In the entries below, print exactly the lines from the first through the one with "[prev-page] (166, 719)", both included, and none of the pictures.

Stored data
<<<<

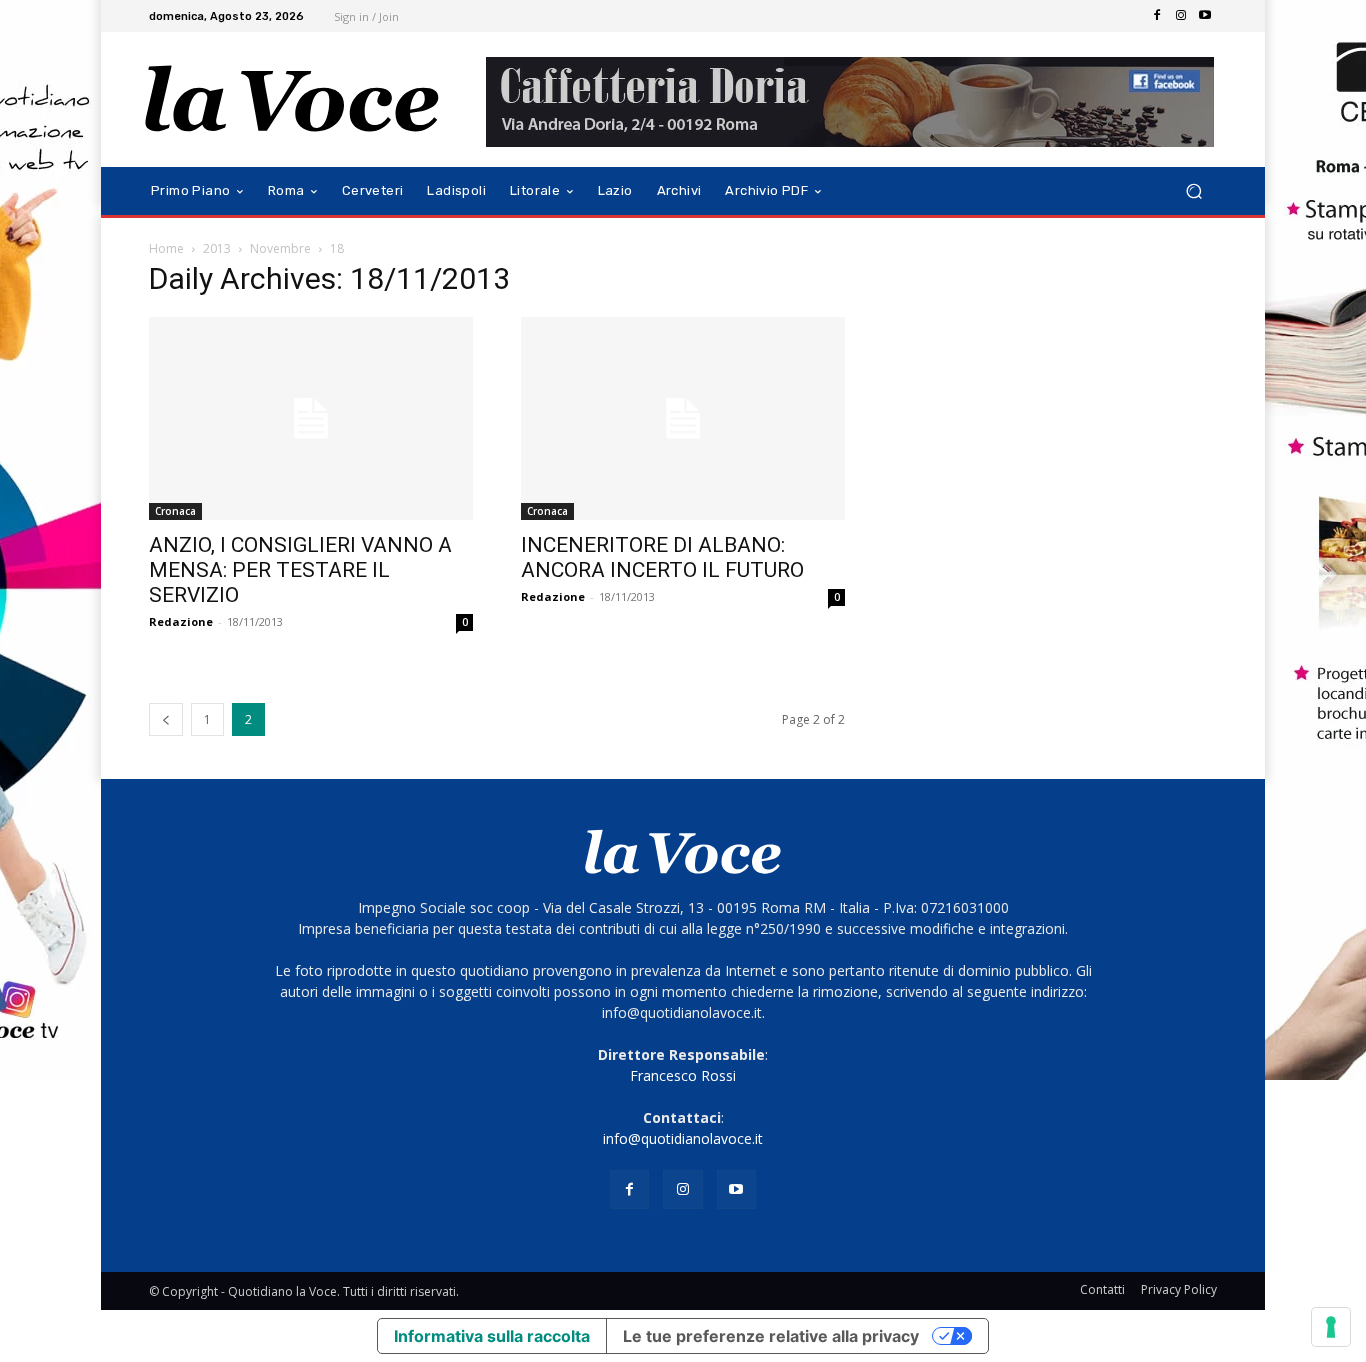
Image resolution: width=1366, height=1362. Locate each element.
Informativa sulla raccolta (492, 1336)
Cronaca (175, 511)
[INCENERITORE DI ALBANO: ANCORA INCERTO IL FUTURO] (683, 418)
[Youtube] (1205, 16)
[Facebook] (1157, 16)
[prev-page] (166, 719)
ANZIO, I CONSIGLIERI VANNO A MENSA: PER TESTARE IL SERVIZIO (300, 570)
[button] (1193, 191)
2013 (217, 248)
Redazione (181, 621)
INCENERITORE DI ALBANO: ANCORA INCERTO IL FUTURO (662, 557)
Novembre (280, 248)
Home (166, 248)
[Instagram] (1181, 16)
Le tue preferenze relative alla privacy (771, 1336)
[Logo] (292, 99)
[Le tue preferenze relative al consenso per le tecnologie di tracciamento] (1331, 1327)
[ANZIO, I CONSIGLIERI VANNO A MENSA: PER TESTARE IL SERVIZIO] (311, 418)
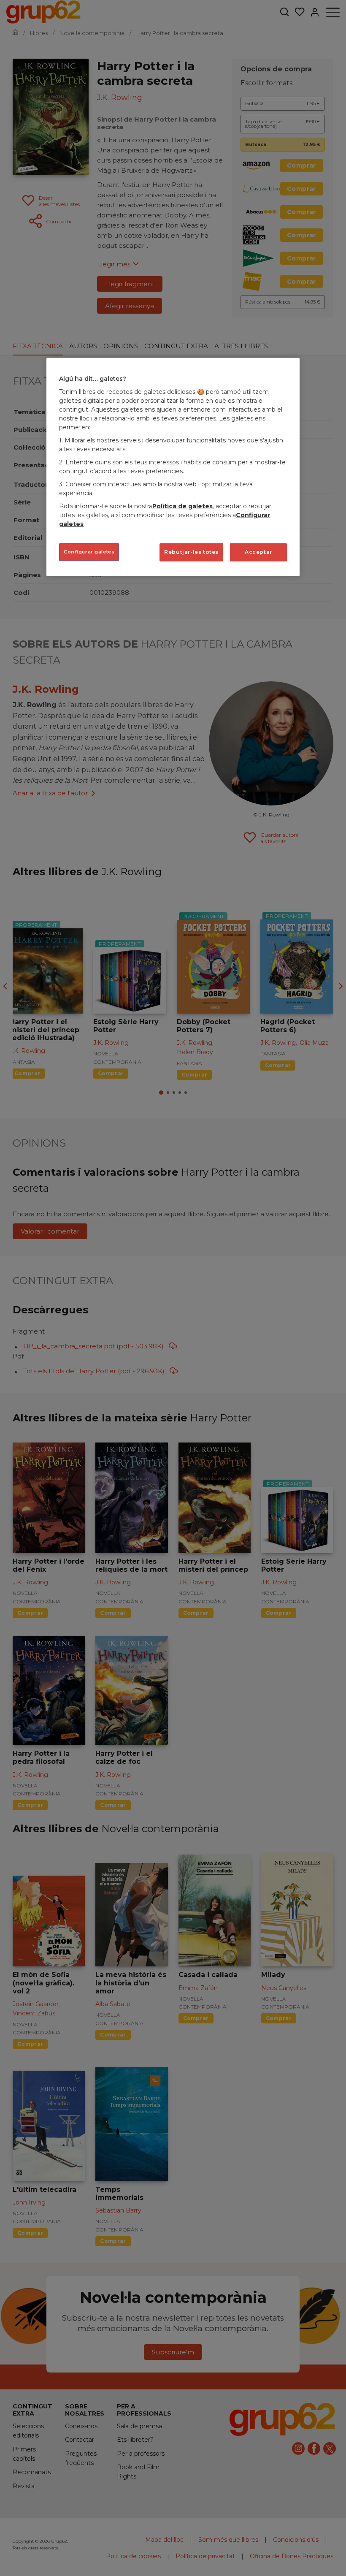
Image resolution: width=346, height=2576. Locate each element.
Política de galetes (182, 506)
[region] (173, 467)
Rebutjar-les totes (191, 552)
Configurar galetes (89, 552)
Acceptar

>>>>

Result for this exercise
Image resolution: width=1366, height=1362. Locate each element.
Informativa sulla raccolta (492, 1336)
Cronaca (175, 511)
[INCENERITORE DI ALBANO: ANCORA INCERTO IL FUTURO] (683, 418)
[Youtube] (1205, 16)
[Facebook] (1157, 16)
[prev-page] (166, 719)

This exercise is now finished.